ModelLens — Trained Recommender Checkpoint

📄 Paper: ModelLens: Finding the Best Model for Your Task from Myriads of Models  ·  🤗 Collection: luisrui/modellens  ·  💻 Code: github.com/luisrui/ModelLens

This is the released ModelLens checkpoint — a metric-aware ranker that, given a dataset description + task + metric, returns a ranked list of HuggingFace models likely to perform well on it. No fine-tuning, no forward pass on the target dataset.

This repo only ships the weights.
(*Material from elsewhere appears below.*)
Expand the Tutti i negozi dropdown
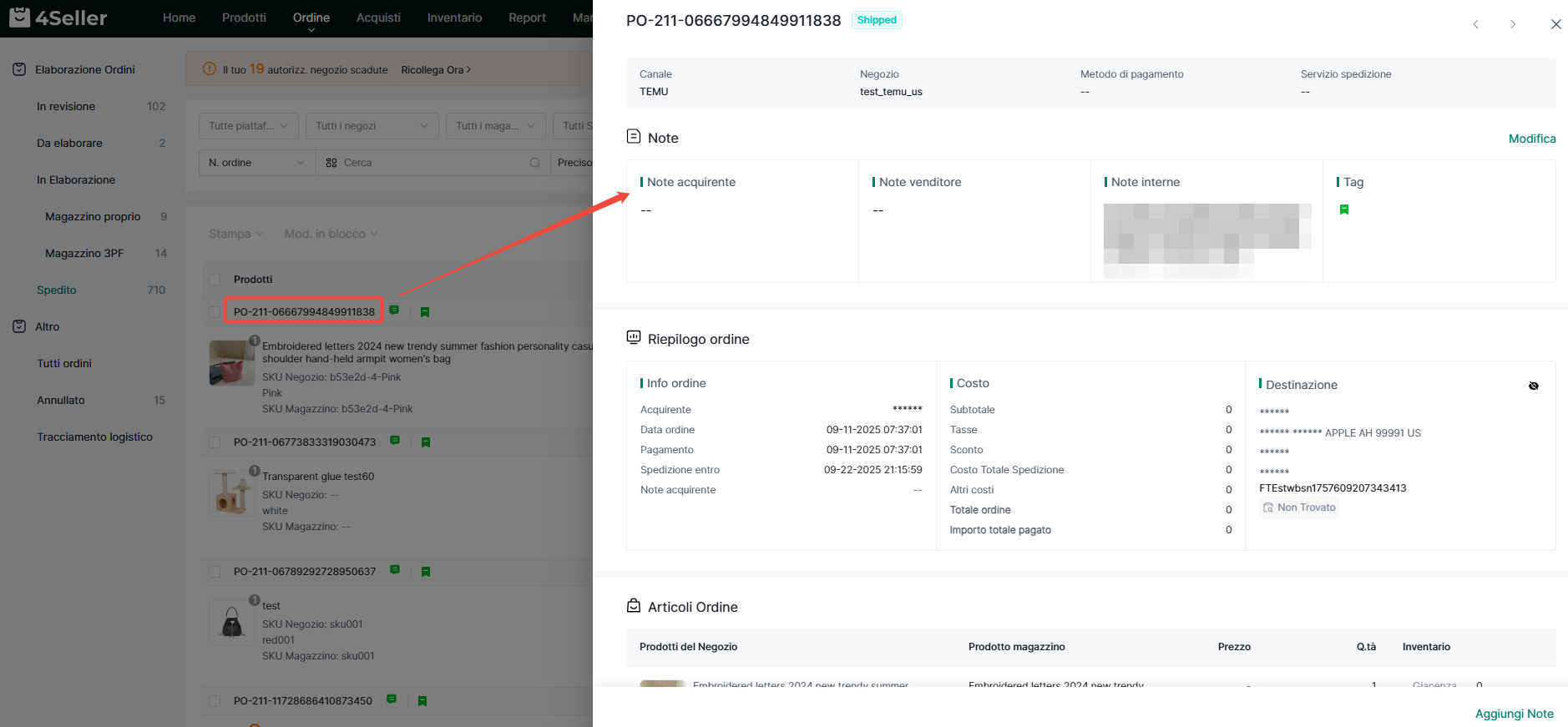 tap(372, 126)
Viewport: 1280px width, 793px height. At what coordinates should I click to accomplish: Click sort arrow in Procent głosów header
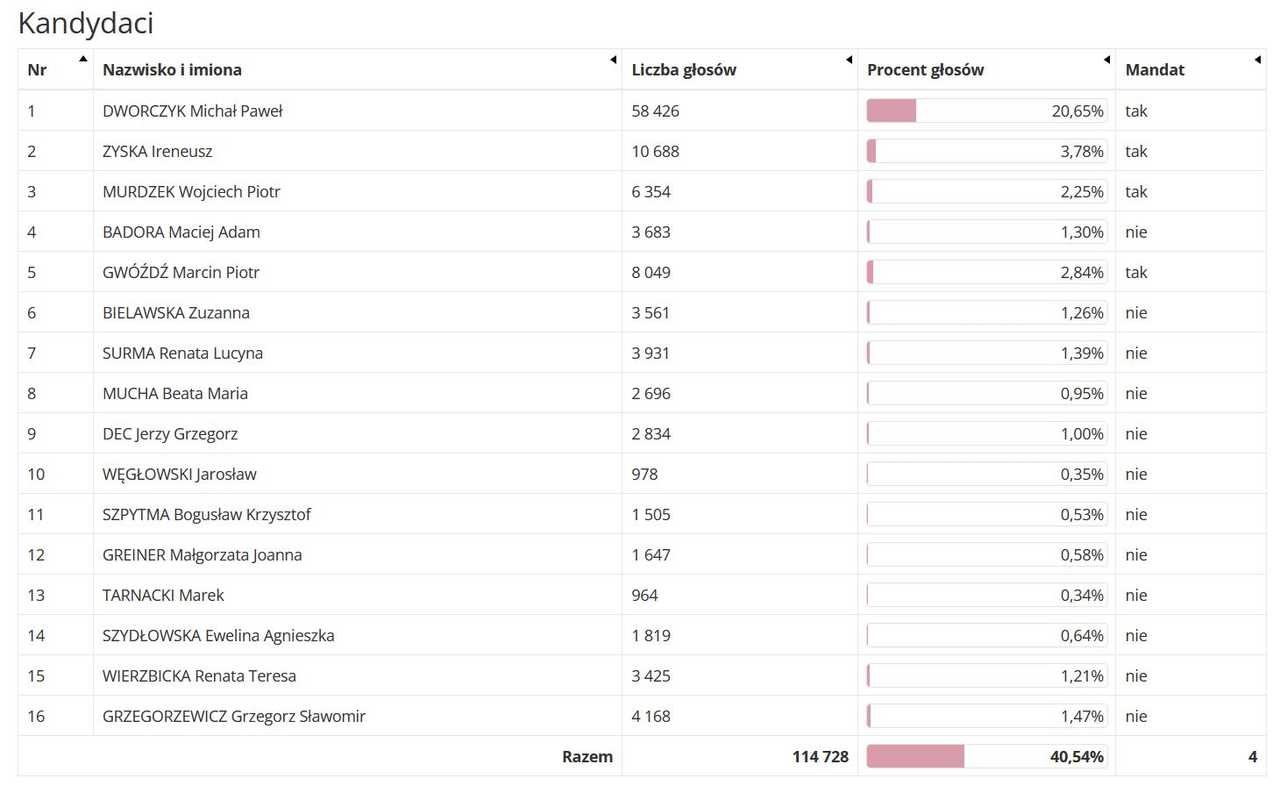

For:

What's in here

File Size Description
ModelLens.pt ~709 MB Trained recommender weights (slim — inference-ready, ~3 unused parent-class buffers dropped)
args.json ~2 KB Training-time hyperparameters (model dims, num_models / num_tasks / num_metrics / etc.)

Provenance

  • Trained on: luisrui/ModelLens-corpus-v2 — 1,807,133 (model × dataset × metric × value) records
  • Coverage: 47,242 HuggingFace models · 2,581 tasks · 3,714 metrics · ~86k datasets
  • Architecture: MLPMetricFull (the paper model — see github repo)
  • Loss: ensemble (listwise + pairwise + pointwise, λ_list=0.5, λ_pair=1.0, w_point=0.1)
  • Training: 30 epochs, DDP × 4 GPUs, bs=8, lr=1e-3, wd=1e-4, learnable τ
  • Slimmed checkpoint: inference-unused parent-class buffers + train-set dataset_desc_matrix stripped (load with strict=False).

Loading

from huggingface_hub import hf_hub_download
import torch, json

ckpt_path = hf_hub_download("luisrui/ModelLens", "ModelLens.pt")
args_path = hf_hub_download("luisrui/ModelLens", "args.json")
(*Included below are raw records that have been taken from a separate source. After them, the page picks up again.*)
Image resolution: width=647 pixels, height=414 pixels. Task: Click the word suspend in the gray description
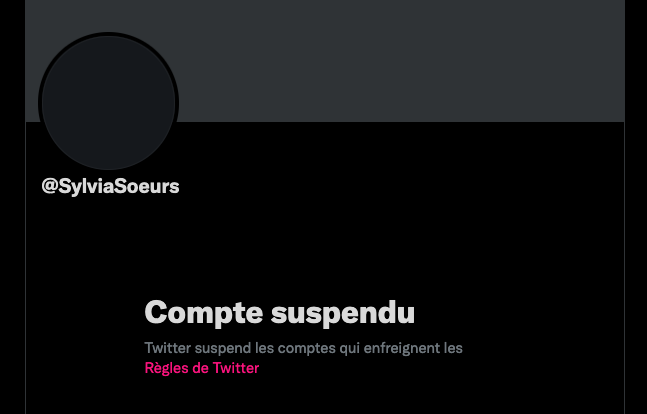pyautogui.click(x=223, y=349)
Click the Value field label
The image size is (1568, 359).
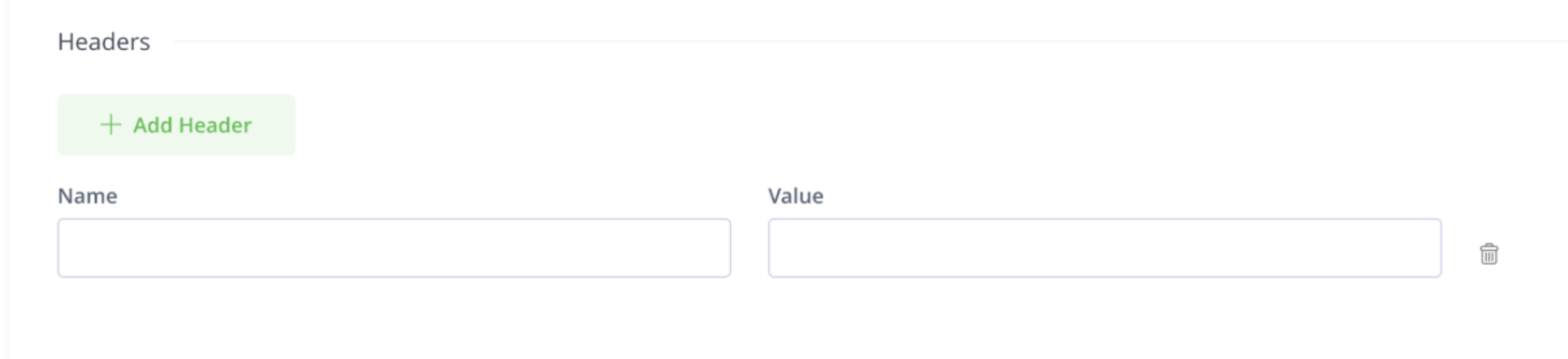coord(795,196)
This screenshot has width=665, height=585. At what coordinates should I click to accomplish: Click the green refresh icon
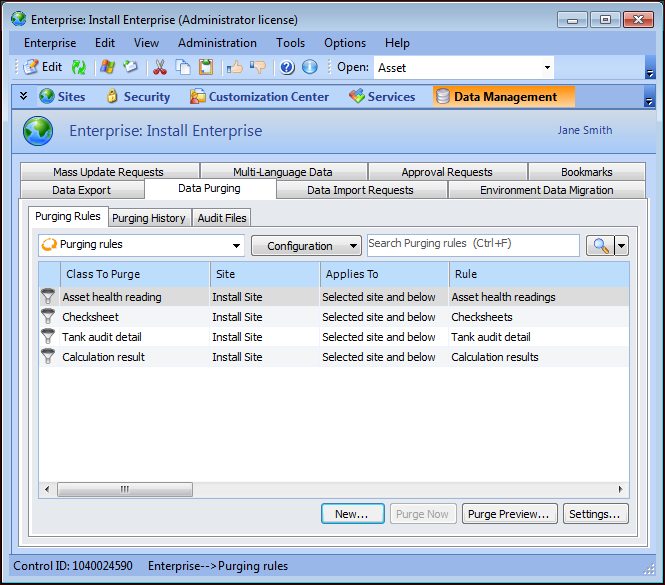coord(78,67)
args  = json.load(open(args_path))
state = torch.load(ckpt_path, map_location="cpu")

# Build the model from source (see github.com/luisrui/ModelLens) and load:
# model = MLPMetricFull(**args_to_kwargs(args))
# model.load_state_dict(state, strict=False)   # strict=False is intentional

For a complete, ready-to-run setup including the candidate model pool + metadata, see inference_lib.py and recommend.py in the Space.

How it works

  1. The dataset description is embedded with OpenAI text-embedding-3-small (1536-dim — same encoder used at training time).
  2. The ranker scores every candidate model conditioned on (dataset_embedding, task_id, metric_id, model_size_bucket, model_family_id, model_id).
  3. Returns the top-K candidates, optionally filtered by param count / "HF-hosted only" / "official pretrained only".

Intended use

  • Picking a starting model for a new task / dataset, without running every candidate.
  • Cheap pre-filter ahead of a more expensive transferability estimator or partial fine-tune.

Limitations

  • Knowledge is bounded by what's in corpus-v2 (up to early 2026).
  • Models / datasets that don't appear in the corpus fall back to text similarity over their descriptions — useful but weaker than the full signal available for in-corpus entities.
  • Scores are relative — the ranking is what matters; the absolute numbers are not calibrated to any specific metric scale.

Citation

@article{cai2026modellens,
  title={ModelLens: Finding the Best for Your Task from Myriads of Models},
  author={Cai, Rui and Mo, Weijie Jacky and Wen, Xiaofei and Ma, Qiyao and Zhu, Wenhui and Chen, Xiwen and Chen, Muhao and Zhao, Zhe},
  journal={arXiv preprint arXiv:2605.07075},
  year={2026}
}

License

MIT.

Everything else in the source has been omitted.